Terbongkar Ketua IDI yang pecat dr Terawan ternyata pengurus Ormas keagamaan ini yang sering serang Gus Yaqut

Pemecatan dokter Terawan Agus Putranto dari keanggotaan Ikatan Dokter Indonesia atau IDI tengah menjadi polemik. Apalagi setelah terbongkar jabatan Ketua IDI menjadi pengurus salah satu ormas keagamaan yang sering tentang Menteri Agama Yaqut Cholit Qoumas atau Gus Yaqut.

Dilansir dari Warta Ekonomi jaringan media Suara Ketua IDI saat ini dijabat oleh dr Muhammad Adib Khumaidi SpOT. Namanya kini menjadi trending di social media khususnya Twitter.

Ketua IDI trending di Twitter

Ini lantaran tagar Ketua IDI menyembul ke permukaan di cuit oleh para pengguna social media berlogo burung biru itu. Tercatat lebih dari 2 ribu pengguna telah menyematkan nama ketua IDI di platform tersebut.

Jika ditelisik Sosok dr Muhammad Adib Khumaidi SpOT diangkat sebagai ketua sejak muktamar IDI XXXI pada ke-31 di Kota Banda Aceh. Mulai saat itu dia menjabat Ketua Umum Pengurus Besar Ikatan Dokter Indonesia.

Ketua IDI dijabat dr Muhammad Adib Khumaidi

“Dokter Adib sudah dikukuhkan sebagai ketua umum. Beliau terpilih dalam Muktamar IDI ke-30 di Samarinda,” kata Ketua Panitia Muktamar IDI ke 31 dr Nasrul Musadir Alsa di Banda Aceh kala itu.

Nasrul menerangkan bahwa mekanisme pemilihan ketua baru di IDI lain jika dibandingkan dengan normalnya organisasi lain. Sebelumnya, Adib terpilih sebagai Ketua PB IDI periode 2022-2025 dalam Muktamar ke-30 di Samarinda pada 2018.

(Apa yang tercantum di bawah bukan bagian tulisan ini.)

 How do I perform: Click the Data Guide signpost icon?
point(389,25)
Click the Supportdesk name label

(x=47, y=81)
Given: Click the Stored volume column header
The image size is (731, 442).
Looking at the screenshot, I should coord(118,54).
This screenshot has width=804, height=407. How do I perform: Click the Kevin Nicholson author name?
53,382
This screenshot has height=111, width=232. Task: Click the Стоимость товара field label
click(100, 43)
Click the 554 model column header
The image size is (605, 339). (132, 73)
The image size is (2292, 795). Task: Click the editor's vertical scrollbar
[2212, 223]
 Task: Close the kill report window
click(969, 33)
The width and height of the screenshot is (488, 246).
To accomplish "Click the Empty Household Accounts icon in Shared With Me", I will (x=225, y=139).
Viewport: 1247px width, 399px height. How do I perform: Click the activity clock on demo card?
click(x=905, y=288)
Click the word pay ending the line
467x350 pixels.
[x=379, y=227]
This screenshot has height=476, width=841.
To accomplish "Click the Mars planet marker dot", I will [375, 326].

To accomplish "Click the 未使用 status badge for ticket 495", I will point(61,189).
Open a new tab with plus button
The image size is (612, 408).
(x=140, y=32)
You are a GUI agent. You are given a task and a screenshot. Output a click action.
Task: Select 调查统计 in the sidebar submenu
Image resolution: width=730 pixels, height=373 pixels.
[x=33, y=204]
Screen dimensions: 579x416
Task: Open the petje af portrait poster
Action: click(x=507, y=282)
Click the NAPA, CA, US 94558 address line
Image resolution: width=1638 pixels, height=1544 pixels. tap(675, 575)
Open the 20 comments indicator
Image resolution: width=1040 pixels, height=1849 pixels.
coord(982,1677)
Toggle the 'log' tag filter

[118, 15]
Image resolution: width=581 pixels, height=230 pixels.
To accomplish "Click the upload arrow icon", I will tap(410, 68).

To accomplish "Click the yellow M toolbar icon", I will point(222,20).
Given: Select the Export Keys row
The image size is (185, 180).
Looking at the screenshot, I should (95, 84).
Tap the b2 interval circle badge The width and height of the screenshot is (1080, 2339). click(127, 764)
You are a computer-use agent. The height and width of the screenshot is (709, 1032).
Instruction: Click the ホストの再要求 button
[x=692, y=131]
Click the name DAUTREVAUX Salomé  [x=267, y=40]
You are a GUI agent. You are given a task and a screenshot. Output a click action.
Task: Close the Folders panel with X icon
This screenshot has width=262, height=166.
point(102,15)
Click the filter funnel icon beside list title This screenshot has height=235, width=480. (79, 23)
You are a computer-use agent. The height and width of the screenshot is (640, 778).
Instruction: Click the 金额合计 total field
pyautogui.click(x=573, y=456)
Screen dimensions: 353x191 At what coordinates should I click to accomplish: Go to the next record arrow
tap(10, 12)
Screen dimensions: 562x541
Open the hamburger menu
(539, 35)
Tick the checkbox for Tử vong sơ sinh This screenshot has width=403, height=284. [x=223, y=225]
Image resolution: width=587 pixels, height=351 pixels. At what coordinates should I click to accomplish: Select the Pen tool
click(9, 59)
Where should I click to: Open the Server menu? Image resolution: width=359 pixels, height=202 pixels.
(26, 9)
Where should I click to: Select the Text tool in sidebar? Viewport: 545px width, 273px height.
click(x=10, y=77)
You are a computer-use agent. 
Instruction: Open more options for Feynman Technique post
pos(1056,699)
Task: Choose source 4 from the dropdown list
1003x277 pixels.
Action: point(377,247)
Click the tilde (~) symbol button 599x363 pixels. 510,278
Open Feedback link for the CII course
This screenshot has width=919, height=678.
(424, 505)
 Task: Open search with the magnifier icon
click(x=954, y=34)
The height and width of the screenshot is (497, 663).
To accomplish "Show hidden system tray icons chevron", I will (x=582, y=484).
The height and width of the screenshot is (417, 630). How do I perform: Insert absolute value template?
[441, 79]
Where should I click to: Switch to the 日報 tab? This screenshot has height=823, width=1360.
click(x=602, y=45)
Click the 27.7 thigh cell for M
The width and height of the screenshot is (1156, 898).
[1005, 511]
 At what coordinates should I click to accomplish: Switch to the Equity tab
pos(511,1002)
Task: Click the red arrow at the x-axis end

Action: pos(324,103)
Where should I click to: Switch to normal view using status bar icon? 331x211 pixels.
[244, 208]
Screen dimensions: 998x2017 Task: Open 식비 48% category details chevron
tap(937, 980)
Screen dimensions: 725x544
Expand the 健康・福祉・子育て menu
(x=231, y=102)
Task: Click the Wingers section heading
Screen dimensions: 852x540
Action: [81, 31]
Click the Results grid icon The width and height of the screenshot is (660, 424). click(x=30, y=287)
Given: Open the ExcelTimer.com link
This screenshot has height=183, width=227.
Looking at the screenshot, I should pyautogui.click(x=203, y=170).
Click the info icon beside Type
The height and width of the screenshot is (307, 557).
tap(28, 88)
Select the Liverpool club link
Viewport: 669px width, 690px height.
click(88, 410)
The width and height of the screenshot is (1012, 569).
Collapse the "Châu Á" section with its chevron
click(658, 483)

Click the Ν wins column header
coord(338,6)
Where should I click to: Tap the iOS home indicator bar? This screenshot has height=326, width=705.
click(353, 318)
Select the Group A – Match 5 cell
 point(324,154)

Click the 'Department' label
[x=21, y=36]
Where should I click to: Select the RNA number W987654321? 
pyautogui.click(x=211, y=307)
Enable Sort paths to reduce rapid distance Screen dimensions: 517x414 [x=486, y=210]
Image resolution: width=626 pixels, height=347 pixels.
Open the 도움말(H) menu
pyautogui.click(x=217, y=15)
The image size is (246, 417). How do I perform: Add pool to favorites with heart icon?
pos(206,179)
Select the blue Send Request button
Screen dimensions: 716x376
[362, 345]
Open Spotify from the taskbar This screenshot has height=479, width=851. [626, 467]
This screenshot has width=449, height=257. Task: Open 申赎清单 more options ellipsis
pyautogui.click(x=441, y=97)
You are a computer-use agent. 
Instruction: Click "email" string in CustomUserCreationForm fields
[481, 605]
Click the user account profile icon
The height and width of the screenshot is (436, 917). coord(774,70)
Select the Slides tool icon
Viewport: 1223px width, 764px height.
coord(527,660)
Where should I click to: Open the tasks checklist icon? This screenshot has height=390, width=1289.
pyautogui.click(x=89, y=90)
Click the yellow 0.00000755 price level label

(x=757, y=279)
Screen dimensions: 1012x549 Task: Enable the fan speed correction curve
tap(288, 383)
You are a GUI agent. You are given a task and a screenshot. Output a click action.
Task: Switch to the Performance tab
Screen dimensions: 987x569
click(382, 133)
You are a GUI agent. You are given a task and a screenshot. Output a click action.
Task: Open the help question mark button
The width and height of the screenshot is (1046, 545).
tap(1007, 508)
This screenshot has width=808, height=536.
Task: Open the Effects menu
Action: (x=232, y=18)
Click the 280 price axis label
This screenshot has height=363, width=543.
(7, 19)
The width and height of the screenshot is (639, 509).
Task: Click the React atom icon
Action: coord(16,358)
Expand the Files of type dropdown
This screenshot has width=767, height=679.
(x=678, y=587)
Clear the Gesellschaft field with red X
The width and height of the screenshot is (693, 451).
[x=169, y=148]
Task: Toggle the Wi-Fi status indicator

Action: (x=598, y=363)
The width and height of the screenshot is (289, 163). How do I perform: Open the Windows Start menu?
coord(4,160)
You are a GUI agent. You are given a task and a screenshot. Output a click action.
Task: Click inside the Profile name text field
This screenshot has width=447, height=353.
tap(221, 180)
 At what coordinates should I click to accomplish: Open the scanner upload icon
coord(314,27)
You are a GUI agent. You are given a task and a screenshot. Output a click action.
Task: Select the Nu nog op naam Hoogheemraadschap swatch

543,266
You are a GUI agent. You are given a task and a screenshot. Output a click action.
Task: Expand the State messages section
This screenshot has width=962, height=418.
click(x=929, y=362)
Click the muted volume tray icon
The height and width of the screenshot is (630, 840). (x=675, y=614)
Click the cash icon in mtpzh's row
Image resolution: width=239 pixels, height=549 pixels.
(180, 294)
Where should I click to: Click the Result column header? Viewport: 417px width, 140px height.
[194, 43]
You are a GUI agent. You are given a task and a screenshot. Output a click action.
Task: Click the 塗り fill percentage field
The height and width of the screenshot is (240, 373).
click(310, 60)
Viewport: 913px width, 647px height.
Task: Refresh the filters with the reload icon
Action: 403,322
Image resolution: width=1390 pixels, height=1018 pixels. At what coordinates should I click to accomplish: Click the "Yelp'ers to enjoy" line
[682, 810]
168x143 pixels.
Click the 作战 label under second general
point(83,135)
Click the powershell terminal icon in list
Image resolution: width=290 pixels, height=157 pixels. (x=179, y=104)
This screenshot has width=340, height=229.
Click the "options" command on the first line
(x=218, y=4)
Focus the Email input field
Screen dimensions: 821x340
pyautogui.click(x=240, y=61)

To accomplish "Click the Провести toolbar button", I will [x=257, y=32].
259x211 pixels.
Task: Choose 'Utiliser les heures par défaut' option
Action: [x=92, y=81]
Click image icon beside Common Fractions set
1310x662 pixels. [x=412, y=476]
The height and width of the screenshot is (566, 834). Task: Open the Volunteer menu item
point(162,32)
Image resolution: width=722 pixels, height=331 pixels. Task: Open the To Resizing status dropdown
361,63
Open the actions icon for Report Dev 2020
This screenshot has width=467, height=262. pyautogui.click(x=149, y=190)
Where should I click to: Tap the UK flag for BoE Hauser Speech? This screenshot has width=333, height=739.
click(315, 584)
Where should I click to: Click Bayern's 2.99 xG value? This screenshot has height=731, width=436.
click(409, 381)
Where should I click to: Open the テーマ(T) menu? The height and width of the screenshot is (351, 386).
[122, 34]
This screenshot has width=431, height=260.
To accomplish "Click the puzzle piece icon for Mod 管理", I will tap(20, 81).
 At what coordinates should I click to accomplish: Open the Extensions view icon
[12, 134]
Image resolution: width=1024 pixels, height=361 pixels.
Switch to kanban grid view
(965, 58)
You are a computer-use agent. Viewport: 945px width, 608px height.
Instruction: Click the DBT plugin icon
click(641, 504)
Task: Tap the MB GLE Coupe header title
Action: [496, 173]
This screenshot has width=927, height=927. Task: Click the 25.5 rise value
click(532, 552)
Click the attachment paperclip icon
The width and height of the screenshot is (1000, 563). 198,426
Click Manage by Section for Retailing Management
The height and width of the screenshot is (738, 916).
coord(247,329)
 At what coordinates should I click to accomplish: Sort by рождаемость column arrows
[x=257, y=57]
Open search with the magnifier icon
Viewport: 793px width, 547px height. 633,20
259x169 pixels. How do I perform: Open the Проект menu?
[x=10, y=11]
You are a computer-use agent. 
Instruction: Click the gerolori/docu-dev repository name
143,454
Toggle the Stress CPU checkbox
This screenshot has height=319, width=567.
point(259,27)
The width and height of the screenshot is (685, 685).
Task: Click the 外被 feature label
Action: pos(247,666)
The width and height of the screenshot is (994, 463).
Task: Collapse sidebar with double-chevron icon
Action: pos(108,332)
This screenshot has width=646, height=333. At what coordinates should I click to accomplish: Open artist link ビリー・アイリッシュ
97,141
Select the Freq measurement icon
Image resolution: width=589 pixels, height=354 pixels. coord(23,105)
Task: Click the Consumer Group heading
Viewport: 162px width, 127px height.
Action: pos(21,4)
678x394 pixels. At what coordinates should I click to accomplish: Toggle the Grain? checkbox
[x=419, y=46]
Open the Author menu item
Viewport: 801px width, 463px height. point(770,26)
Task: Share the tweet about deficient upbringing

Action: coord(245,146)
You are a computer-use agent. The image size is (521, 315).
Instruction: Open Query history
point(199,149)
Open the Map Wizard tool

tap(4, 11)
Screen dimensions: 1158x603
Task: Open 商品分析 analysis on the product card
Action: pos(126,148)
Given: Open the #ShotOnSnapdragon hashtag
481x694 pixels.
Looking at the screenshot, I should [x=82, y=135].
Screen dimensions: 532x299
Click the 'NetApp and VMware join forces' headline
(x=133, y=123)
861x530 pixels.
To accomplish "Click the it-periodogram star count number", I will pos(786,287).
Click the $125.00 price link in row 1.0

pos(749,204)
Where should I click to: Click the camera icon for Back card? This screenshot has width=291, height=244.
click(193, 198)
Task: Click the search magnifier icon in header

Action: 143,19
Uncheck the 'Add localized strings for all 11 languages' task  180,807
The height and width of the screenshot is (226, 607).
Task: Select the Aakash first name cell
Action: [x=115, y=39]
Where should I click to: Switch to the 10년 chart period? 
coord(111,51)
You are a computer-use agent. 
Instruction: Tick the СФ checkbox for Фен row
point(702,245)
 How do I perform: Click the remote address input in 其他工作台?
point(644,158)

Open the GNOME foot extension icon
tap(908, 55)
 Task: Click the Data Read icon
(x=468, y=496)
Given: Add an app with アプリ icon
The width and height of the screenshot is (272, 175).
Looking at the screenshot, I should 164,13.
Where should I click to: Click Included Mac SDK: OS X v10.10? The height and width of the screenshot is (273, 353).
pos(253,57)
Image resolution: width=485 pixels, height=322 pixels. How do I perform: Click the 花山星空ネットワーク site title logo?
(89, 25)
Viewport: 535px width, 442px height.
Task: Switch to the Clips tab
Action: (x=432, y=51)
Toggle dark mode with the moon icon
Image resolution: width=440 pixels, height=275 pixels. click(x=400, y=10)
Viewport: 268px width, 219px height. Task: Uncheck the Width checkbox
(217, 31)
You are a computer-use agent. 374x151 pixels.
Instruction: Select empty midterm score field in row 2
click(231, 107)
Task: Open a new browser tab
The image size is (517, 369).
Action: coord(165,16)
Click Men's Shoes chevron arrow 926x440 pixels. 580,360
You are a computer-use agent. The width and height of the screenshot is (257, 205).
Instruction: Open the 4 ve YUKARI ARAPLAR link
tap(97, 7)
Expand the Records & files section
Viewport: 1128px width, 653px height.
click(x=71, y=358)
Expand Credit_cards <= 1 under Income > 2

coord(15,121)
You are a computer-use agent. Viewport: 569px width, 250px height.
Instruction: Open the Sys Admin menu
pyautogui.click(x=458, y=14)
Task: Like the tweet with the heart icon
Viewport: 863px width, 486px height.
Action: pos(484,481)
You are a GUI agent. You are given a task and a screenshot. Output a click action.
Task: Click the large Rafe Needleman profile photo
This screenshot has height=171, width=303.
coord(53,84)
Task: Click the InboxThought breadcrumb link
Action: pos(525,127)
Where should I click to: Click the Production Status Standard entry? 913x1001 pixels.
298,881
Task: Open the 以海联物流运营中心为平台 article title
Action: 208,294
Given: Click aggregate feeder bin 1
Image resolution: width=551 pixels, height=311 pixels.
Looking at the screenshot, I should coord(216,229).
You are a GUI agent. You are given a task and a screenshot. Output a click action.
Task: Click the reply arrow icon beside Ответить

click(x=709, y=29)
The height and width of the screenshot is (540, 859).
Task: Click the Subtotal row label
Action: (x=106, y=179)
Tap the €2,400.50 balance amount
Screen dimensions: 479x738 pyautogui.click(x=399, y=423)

Tetapi, pada periode 2018-2022, Adib menjabat sebagai wakil ketua umum sampai nanti pada waktunya dikukuhkan menjadi ketua umum periode selanjutnya yakni di Muktamar ke-31 di Banda Aceh.

Sementara itu, ketua umum periode 2025-2028 yang terpilih dalam Muktamar IDI ke 31 di Banda Aceh yakni dr Selamet Budiarto.

Dalam kepengurusan periode 2022-2025, Selamet akan menjabat sebagai wakil ketua umum terlebih dahulu, hal itu untuk mendukung Adib Khumaidi dalam melaksanakan tugas. “Jadi dokter Selamet menjabat sebagai wakil ketua umum dulu, nanti 2025-2028 baru menjabat sebagai ketua umum dikukuhkan dalam muktamar selanjutnya,” terang Nasrul.

dr Muhammad Adib Khumaidi juga pengurus MUI

Ketua IDI, dr Muhammad Adib Khumaidi SpOT diketahui juga menjadi pengurus Majelis Ulama Indonesia (MUI). Dia menjabat sebagai Ketua Lembaga Kesehatan MUI.

MUI disebut oleh Menteri Agama Gus Yaqut sebagai ormas. Hal itu ketika Kementrian Agama menerbitkan logo Halal baru.

Gus Yaqut saat itu menerangkan sertifikasi halal juga akan diterbitkan oleh Kementrian agama bukan lagi ormas. MUI kerap kali berseberangan dengan Gus Yaqut.

Melalui Wakil Ketua Umum Anwar Abbas, MUI seringkali melontarkan kritikan terhadap Gus Yaqut. Salah satunya terkait penerbitan logo halal baru.

Bahkan, beberapa kali MUI menyerang logo halal itu sebagai hal yang terlalu mengedepankan budaya Jawa karena berbentuk mirip Gunungan Wayang yang memang identik dengan kesenian dalam budaya Jawa.